* WHAT THE TASK ASKS
Extract every line below, verbatim.

* * *

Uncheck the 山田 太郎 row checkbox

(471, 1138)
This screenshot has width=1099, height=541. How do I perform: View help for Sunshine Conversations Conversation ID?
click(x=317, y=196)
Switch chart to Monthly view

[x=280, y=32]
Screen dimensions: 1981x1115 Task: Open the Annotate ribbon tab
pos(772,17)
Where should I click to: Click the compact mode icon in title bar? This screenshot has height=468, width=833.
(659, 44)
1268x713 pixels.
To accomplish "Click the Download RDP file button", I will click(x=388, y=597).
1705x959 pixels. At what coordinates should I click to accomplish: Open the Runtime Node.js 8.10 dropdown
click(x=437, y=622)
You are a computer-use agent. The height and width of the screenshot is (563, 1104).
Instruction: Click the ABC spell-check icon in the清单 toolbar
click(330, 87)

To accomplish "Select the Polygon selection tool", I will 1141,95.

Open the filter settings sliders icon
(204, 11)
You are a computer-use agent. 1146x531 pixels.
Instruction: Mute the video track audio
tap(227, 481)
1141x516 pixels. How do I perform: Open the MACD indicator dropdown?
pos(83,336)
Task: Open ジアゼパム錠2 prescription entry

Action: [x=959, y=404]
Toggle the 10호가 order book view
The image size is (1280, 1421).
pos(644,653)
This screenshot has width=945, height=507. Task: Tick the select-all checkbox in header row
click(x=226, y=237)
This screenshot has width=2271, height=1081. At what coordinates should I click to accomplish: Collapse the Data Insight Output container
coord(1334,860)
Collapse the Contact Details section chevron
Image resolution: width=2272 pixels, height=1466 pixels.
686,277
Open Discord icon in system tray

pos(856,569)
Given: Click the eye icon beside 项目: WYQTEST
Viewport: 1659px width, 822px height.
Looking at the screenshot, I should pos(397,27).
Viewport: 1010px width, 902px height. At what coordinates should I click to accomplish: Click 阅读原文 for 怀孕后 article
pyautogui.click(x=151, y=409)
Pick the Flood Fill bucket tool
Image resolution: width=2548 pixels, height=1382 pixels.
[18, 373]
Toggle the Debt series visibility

* * *

* EXERCISE OUTPUT
Uncheck the 山田 太郎 row checkbox

(471, 1138)
This screenshot has width=1099, height=541. How do I perform: View help for Sunshine Conversations Conversation ID?
click(x=317, y=196)
Switch chart to Monthly view

[x=280, y=32]
Screen dimensions: 1981x1115 Task: Open the Annotate ribbon tab
pos(772,17)
Where should I click to: Click the compact mode icon in title bar? This screenshot has height=468, width=833.
(659, 44)
1268x713 pixels.
To accomplish "Click the Download RDP file button", I will click(x=388, y=597).
1705x959 pixels. At what coordinates should I click to accomplish: Open the Runtime Node.js 8.10 dropdown
click(x=437, y=622)
You are a computer-use agent. The height and width of the screenshot is (563, 1104).
Instruction: Click the ABC spell-check icon in the清单 toolbar
click(330, 87)

To accomplish "Select the Polygon selection tool", I will 1141,95.

Open the filter settings sliders icon
(204, 11)
You are a computer-use agent. 1146x531 pixels.
Instruction: Mute the video track audio
tap(227, 481)
1141x516 pixels. How do I perform: Open the MACD indicator dropdown?
pos(83,336)
Task: Open ジアゼパム錠2 prescription entry

Action: [x=959, y=404]
Toggle the 10호가 order book view
The image size is (1280, 1421).
pos(644,653)
This screenshot has width=945, height=507. Task: Tick the select-all checkbox in header row
click(x=226, y=237)
This screenshot has width=2271, height=1081. At what coordinates should I click to accomplish: Collapse the Data Insight Output container
coord(1334,860)
Collapse the Contact Details section chevron
Image resolution: width=2272 pixels, height=1466 pixels.
686,277
Open Discord icon in system tray

pos(856,569)
Given: Click the eye icon beside 项目: WYQTEST
Viewport: 1659px width, 822px height.
Looking at the screenshot, I should pos(397,27).
Viewport: 1010px width, 902px height. At what coordinates should I click to accomplish: Click 阅读原文 for 怀孕后 article
pyautogui.click(x=151, y=409)
Pick the Flood Fill bucket tool
Image resolution: width=2548 pixels, height=1382 pixels.
[18, 373]
Toggle the Debt series visibility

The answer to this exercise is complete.